SUPPLIED RECORDS section start
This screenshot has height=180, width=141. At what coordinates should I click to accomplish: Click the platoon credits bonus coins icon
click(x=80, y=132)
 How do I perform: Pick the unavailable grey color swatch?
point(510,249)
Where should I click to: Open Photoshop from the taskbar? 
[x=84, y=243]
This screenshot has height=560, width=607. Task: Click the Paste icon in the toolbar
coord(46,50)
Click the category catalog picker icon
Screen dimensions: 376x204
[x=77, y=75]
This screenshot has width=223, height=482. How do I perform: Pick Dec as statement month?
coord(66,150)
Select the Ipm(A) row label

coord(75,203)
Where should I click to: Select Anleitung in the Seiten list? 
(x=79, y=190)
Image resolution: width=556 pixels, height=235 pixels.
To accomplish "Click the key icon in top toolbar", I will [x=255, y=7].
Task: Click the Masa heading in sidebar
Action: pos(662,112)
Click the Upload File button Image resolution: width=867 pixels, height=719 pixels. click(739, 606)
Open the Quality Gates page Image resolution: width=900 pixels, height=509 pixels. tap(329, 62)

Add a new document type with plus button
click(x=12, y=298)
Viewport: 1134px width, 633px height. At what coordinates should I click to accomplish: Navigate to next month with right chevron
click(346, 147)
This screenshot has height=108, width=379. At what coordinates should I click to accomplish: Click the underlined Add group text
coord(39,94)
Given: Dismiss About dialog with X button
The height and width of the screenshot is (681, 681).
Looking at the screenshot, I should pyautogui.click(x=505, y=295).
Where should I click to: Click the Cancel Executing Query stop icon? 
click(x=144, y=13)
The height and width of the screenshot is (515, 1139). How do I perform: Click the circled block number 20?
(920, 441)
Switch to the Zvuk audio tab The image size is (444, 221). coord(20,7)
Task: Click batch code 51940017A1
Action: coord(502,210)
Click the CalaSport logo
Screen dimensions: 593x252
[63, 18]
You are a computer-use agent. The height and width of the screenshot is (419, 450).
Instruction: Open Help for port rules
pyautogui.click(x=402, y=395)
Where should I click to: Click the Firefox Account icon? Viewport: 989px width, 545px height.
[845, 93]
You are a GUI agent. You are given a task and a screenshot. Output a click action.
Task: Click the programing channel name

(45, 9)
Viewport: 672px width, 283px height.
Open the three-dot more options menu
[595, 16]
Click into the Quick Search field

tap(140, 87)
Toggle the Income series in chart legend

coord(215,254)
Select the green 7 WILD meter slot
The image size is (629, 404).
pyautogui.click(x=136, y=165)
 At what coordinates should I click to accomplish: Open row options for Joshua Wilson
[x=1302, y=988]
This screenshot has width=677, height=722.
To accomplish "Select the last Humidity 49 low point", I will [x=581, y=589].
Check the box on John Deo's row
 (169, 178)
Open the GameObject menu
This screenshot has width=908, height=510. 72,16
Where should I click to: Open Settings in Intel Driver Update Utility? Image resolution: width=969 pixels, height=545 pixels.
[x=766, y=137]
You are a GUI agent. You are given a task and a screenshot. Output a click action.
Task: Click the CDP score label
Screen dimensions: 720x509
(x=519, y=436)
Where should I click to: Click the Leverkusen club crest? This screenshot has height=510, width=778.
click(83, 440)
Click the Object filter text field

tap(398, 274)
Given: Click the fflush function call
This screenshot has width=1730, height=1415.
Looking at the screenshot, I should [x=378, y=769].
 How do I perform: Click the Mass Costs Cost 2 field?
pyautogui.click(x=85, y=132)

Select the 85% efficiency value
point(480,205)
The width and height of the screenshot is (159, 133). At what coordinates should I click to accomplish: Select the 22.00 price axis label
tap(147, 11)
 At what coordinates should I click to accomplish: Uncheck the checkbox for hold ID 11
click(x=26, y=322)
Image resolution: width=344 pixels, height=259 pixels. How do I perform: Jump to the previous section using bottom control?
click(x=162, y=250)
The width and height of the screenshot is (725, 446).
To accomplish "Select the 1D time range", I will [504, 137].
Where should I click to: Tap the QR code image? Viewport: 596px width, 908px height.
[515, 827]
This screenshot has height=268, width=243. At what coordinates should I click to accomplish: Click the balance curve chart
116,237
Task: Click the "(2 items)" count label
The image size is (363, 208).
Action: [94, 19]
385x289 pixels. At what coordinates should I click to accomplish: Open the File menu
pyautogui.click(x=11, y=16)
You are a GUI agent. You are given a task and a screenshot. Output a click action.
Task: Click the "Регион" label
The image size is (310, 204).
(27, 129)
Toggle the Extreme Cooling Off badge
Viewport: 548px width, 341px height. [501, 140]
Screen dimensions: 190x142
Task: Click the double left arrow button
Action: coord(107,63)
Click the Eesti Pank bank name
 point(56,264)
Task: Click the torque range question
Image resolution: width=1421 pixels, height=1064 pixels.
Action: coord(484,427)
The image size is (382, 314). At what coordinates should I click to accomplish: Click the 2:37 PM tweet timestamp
SUPPLIED RECORDS section end
TO DO:
Determine the number of lines in these entries that contain the word "range", and write only that number.

RESPONSE TO THIS TASK:
2